PROBLEM DETAILS:
There is one span to output from the data below: the lines starting at the line with "Join our mailing list (594, 858)" and ending at the line with "Log in (561, 160)". Output it exactly, ends included, nothing more.

RECORDS FOR THIS TASK Block Start

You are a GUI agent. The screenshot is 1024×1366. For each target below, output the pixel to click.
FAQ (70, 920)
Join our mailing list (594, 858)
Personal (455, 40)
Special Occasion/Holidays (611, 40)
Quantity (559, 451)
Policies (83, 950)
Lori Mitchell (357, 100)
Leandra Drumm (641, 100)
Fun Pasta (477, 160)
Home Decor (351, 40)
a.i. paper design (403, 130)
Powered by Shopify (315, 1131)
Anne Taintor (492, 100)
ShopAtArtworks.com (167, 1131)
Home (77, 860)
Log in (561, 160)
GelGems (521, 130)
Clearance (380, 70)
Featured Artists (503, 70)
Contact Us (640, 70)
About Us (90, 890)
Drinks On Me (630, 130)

RECORDS FOR THIS TASK Block End

EXPECTED OUTPUT:
Join our mailing list (594, 858)
Personal (455, 40)
Special Occasion/Holidays (611, 40)
Quantity (559, 451)
Policies (83, 950)
Lori Mitchell (357, 100)
Leandra Drumm (641, 100)
Fun Pasta (477, 160)
Home Decor (351, 40)
a.i. paper design (403, 130)
Powered by Shopify (315, 1131)
Anne Taintor (492, 100)
ShopAtArtworks.com (167, 1131)
Home (77, 860)
Log in (561, 160)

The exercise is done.